* _Available records_:
——
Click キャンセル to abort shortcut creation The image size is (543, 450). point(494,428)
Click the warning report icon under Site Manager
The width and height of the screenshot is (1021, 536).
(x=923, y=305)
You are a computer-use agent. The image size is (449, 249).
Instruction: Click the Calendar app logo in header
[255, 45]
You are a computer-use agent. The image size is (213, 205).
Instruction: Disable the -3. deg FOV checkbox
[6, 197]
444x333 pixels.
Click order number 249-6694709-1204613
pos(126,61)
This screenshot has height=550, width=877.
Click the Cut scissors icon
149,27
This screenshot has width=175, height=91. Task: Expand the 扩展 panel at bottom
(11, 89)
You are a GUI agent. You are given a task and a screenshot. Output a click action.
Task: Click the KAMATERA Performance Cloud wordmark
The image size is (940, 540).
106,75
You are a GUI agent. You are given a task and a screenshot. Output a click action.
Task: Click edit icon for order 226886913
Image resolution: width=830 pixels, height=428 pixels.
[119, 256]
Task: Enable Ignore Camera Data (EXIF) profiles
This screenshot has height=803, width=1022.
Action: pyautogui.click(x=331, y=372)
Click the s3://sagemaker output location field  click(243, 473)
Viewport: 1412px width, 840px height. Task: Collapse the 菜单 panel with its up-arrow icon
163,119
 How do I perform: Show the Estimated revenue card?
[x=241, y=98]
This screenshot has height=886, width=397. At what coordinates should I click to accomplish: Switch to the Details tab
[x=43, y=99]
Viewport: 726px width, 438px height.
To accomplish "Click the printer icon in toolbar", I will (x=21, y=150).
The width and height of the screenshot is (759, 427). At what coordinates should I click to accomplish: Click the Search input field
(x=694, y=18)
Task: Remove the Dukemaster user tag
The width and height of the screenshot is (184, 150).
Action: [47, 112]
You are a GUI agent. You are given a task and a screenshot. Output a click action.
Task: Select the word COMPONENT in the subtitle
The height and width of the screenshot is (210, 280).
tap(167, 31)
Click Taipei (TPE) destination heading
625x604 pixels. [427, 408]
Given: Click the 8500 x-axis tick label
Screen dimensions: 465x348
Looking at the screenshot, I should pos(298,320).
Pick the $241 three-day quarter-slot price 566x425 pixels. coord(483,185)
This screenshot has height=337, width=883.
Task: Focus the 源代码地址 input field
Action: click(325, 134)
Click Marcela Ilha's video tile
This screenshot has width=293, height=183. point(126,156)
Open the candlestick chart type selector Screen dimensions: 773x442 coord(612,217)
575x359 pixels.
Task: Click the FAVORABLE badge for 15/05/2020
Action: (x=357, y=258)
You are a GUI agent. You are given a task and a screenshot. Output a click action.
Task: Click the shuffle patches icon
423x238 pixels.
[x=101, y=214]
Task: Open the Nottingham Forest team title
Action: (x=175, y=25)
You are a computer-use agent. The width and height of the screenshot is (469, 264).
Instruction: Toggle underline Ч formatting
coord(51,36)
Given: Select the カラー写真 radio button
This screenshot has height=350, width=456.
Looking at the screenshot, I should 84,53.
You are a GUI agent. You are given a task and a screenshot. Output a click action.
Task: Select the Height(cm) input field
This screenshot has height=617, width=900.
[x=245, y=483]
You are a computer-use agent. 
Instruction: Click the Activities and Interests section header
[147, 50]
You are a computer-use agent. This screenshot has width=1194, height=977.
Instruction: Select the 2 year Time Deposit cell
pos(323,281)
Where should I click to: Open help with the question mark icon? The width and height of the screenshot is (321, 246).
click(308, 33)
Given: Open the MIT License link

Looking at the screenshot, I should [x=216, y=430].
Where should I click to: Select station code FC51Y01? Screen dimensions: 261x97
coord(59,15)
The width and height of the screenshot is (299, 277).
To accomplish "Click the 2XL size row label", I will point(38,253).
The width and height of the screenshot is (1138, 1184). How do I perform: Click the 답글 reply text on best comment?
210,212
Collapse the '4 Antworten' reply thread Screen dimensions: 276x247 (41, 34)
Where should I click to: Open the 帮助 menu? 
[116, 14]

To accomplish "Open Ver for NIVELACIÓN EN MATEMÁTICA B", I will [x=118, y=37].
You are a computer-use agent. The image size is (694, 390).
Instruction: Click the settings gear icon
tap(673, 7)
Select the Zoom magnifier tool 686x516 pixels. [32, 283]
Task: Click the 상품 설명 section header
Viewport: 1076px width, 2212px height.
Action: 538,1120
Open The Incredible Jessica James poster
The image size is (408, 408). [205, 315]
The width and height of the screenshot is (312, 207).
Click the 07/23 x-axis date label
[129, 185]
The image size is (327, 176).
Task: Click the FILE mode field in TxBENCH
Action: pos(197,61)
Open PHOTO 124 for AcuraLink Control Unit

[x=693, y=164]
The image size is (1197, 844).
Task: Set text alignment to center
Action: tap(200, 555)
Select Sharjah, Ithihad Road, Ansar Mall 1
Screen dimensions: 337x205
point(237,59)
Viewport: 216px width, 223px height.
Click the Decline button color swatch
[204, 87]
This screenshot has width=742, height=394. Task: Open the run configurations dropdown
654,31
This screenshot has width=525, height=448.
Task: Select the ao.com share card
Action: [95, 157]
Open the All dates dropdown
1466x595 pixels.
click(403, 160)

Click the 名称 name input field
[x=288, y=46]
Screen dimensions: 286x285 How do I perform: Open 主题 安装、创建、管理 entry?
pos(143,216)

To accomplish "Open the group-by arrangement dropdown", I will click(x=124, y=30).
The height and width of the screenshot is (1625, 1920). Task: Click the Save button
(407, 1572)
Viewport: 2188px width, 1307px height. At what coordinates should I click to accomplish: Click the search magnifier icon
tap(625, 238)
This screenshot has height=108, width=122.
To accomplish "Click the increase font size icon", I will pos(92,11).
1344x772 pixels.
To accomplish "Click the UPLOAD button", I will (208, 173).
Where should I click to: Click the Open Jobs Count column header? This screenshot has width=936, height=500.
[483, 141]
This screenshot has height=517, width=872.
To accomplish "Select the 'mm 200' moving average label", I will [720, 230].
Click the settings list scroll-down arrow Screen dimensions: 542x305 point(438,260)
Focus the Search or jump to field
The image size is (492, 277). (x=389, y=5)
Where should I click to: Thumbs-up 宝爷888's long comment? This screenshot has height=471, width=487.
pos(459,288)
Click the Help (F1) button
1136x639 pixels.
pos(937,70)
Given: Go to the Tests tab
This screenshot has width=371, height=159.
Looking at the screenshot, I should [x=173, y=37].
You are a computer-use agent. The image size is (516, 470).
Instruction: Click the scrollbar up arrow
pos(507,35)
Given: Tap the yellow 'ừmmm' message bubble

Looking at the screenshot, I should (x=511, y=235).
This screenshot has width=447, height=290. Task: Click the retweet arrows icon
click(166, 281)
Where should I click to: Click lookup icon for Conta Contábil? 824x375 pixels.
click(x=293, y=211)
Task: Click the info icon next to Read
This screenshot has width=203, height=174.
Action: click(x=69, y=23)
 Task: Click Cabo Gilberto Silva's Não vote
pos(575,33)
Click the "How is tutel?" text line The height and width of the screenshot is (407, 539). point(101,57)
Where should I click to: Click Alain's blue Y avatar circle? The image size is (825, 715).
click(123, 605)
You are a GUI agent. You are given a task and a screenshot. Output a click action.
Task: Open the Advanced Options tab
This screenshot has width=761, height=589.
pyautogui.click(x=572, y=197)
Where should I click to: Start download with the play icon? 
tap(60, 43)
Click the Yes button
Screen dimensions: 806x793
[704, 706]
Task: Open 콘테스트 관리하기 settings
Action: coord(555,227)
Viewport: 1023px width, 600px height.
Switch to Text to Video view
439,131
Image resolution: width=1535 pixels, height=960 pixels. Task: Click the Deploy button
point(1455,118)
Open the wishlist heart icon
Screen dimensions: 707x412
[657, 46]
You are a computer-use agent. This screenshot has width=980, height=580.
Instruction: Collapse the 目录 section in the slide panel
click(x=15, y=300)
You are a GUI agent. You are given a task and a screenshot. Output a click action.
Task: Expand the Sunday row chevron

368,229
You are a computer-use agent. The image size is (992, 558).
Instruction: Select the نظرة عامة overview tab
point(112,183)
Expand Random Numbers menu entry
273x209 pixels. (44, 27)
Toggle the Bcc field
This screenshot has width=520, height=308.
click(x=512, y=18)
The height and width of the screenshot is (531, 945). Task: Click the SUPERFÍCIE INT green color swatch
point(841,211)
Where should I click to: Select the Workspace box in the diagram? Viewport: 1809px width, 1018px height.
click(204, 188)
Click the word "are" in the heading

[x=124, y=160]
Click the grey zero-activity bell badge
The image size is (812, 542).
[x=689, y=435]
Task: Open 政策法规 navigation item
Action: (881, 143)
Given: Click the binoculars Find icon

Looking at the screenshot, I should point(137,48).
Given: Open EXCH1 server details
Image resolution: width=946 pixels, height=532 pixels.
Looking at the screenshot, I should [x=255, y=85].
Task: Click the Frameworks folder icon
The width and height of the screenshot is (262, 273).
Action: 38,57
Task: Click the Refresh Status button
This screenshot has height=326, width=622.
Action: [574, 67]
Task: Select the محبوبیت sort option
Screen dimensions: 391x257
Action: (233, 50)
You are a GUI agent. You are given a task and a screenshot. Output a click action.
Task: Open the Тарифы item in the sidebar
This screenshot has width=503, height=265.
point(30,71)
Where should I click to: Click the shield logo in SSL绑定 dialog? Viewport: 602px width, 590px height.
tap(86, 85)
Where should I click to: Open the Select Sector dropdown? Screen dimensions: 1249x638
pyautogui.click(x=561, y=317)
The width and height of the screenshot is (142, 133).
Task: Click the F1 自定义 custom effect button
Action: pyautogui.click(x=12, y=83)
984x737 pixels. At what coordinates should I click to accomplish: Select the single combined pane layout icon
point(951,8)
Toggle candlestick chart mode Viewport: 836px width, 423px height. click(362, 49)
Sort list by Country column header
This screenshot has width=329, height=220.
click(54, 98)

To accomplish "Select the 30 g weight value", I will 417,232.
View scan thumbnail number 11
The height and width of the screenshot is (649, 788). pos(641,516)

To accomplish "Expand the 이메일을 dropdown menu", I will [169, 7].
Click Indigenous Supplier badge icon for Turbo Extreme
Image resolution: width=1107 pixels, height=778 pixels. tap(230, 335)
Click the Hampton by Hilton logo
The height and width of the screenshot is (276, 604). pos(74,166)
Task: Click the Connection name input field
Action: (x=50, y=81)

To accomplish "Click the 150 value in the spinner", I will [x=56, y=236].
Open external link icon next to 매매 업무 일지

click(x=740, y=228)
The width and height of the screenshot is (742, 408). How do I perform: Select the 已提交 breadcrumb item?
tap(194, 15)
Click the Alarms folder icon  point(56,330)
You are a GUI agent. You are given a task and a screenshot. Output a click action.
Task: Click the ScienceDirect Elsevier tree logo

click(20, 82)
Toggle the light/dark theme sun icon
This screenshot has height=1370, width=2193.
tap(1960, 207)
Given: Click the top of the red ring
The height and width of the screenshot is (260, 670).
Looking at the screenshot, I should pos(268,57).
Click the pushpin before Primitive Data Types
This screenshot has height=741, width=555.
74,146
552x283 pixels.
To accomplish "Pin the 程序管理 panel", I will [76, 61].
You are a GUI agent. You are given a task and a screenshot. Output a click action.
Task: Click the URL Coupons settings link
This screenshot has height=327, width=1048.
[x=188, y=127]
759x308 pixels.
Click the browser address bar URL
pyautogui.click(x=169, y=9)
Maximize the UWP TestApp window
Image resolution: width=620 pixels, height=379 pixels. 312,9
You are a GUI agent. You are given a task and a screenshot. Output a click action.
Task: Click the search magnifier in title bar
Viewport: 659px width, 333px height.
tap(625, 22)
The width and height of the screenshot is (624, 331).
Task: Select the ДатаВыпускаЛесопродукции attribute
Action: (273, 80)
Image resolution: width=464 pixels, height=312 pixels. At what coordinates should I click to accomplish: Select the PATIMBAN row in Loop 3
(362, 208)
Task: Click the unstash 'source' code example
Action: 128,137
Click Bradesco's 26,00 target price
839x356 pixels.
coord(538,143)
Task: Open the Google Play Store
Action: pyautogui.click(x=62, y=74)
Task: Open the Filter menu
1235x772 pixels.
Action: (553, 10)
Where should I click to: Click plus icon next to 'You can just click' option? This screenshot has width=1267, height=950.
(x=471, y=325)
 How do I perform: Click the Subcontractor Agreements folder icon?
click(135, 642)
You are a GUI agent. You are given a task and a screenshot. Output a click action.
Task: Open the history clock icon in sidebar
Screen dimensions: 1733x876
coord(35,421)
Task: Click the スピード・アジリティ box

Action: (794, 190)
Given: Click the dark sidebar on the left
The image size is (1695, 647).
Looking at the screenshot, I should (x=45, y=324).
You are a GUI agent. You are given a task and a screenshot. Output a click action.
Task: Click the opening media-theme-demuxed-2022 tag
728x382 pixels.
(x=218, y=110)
——
Arrange the rows above, from the line containing "Click Bradesco's 26,00 target price" through the line containing "Action: (553, 10)", as a numbered list with blank lines omitted.

1. Click Bradesco's 26,00 target price
2. 839x356 pixels.
3. coord(538,143)
4. Task: Open the Google Play Store
5. Action: pyautogui.click(x=62, y=74)
6. Task: Open the Filter menu
7. 1235x772 pixels.
8. Action: (553, 10)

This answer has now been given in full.